**What this task involves**
Show each line below that contains the word "click".
-------- Excerpted data
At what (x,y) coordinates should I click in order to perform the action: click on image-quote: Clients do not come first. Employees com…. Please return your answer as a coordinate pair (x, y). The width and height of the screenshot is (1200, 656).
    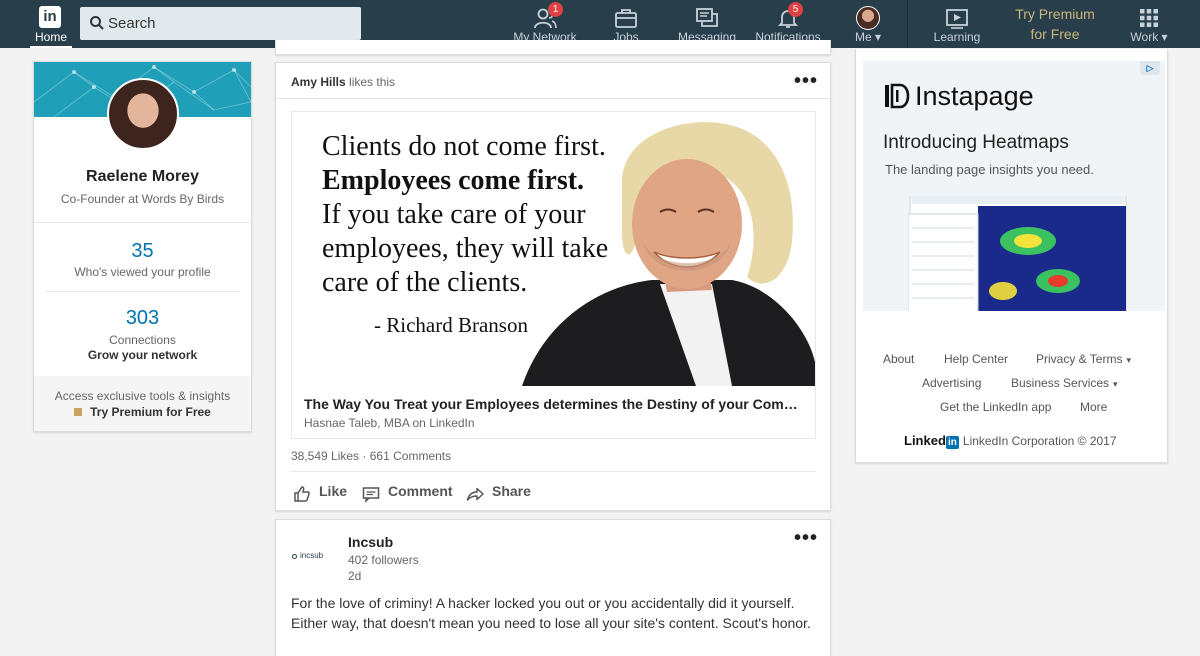
    Looking at the image, I should click on (487, 236).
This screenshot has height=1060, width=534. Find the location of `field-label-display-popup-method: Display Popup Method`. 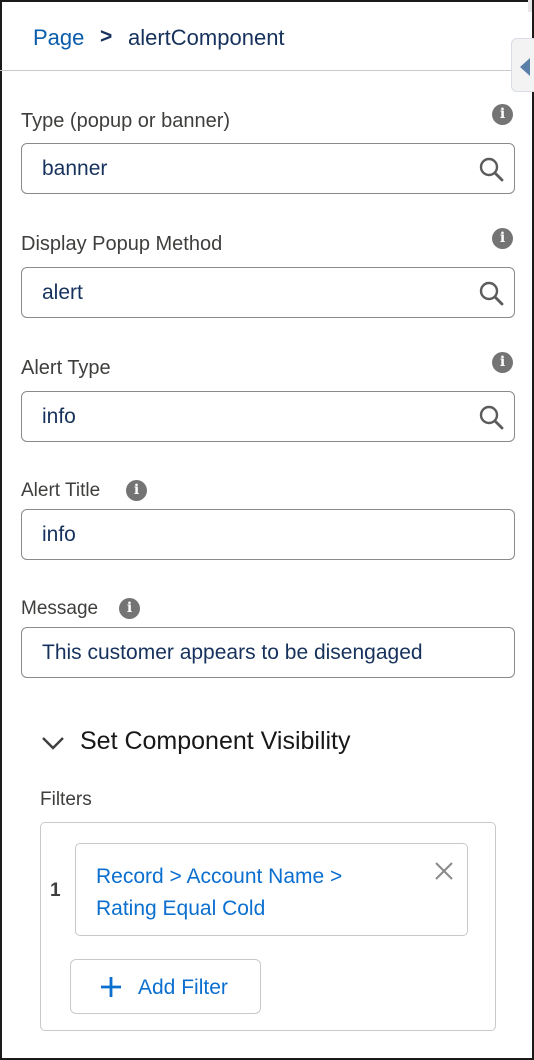

field-label-display-popup-method: Display Popup Method is located at coordinates (122, 244).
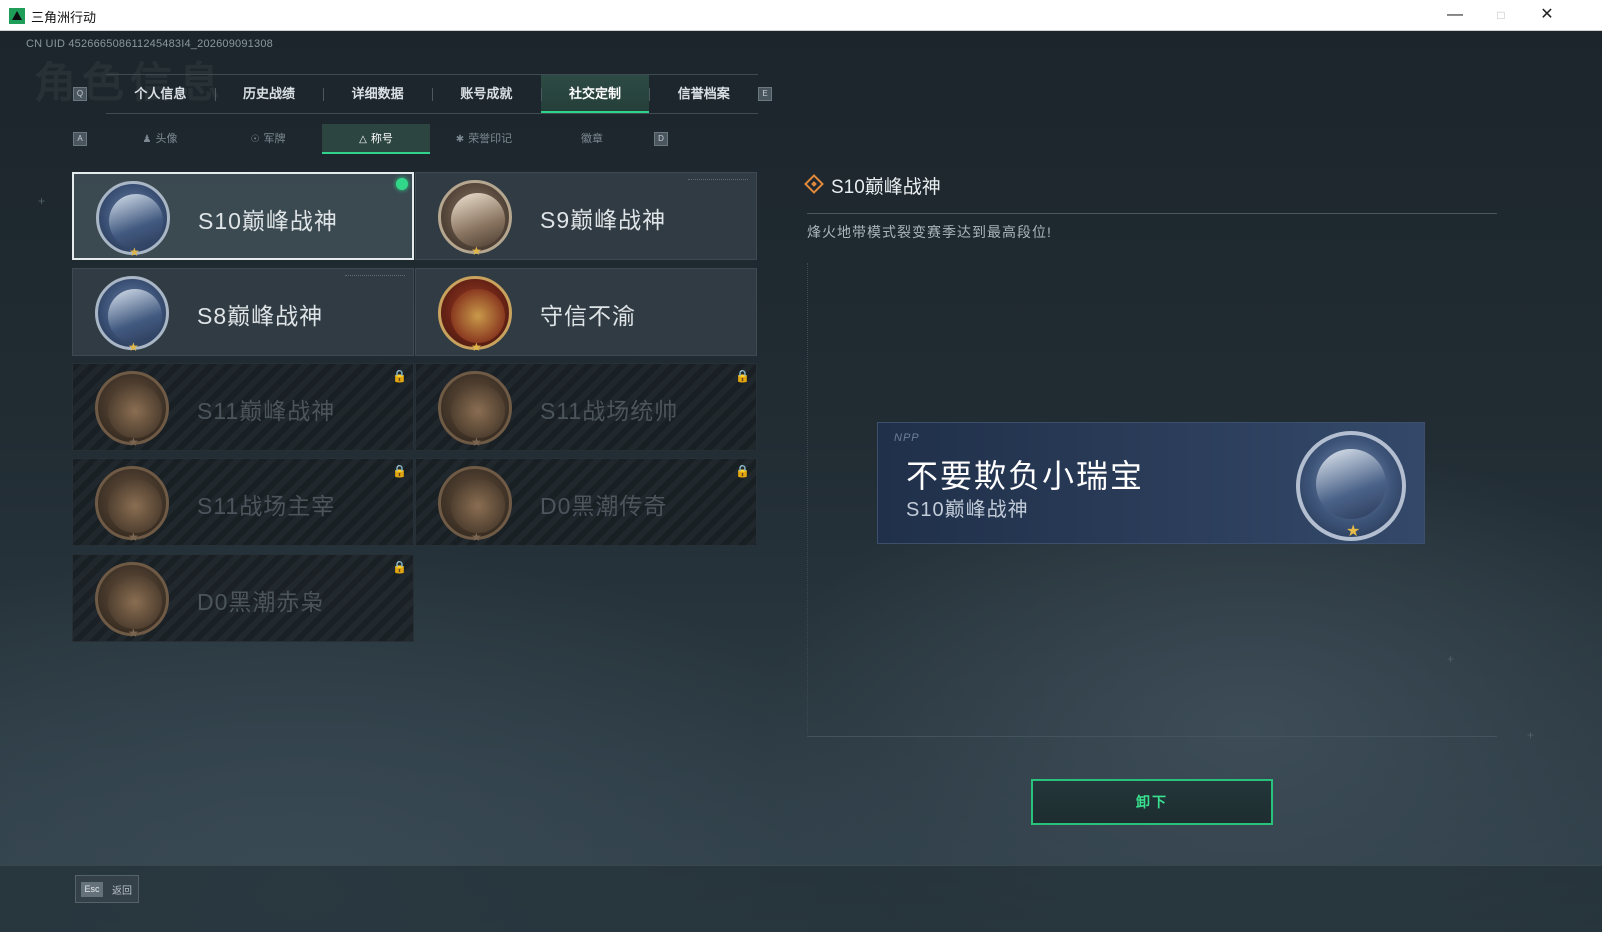  Describe the element at coordinates (490, 139) in the screenshot. I see `subtab-label: 荣誉印记` at that location.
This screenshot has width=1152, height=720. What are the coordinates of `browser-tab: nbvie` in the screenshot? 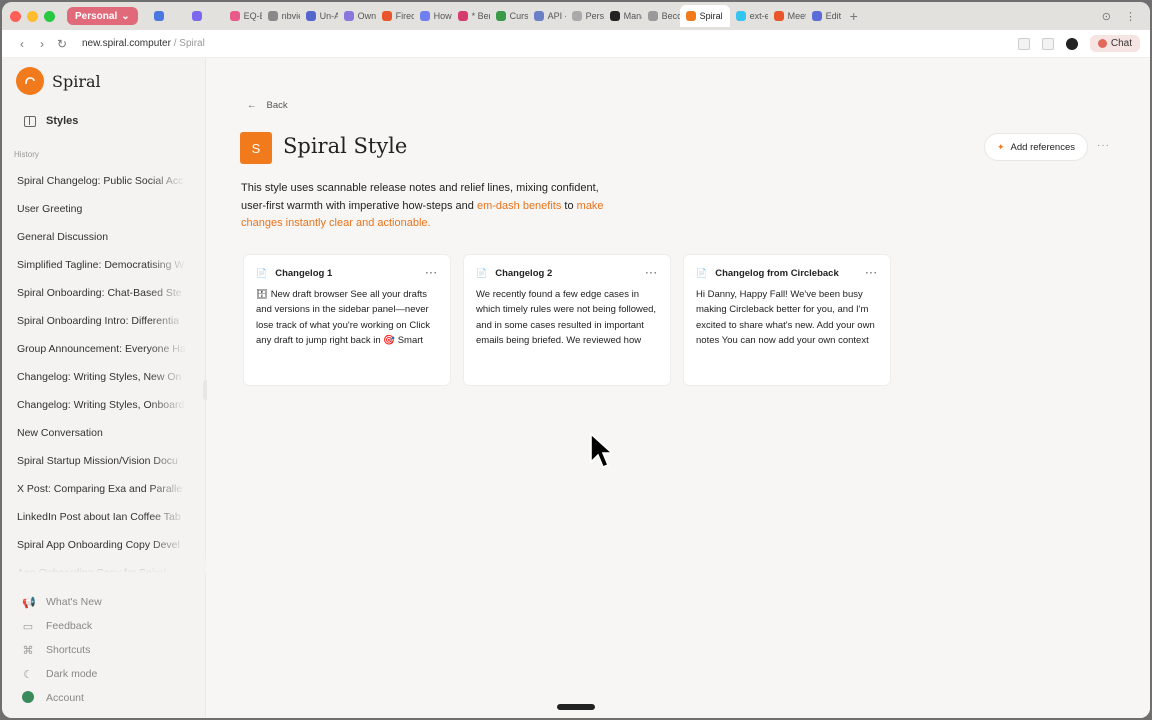 It's located at (281, 16).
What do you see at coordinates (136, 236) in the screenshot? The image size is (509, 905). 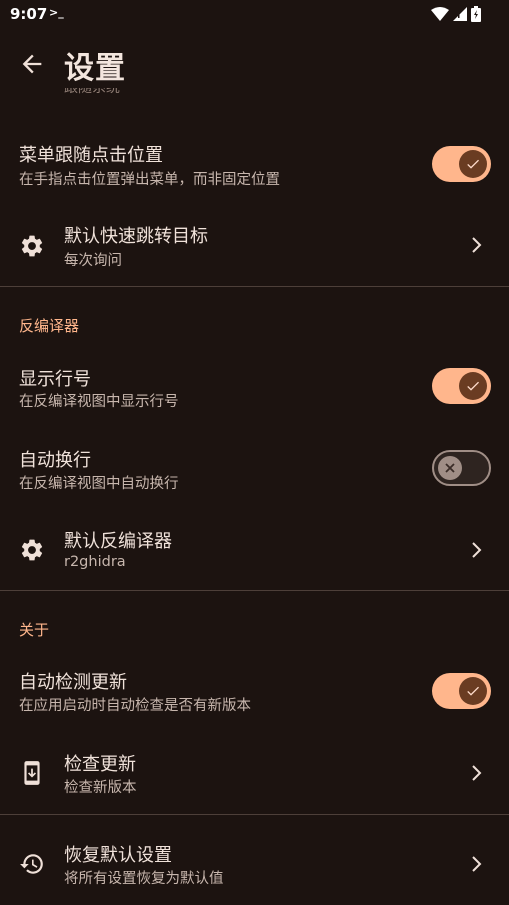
----------------
**Solution to this problem**
At what (x,y) coordinates should I click in order to perform the action: click on image-quote: Clients do not come first. Employees com…. Please return your answer as a coordinate pair (x, y). The width and height of the screenshot is (1200, 656).
    Looking at the image, I should click on (487, 236).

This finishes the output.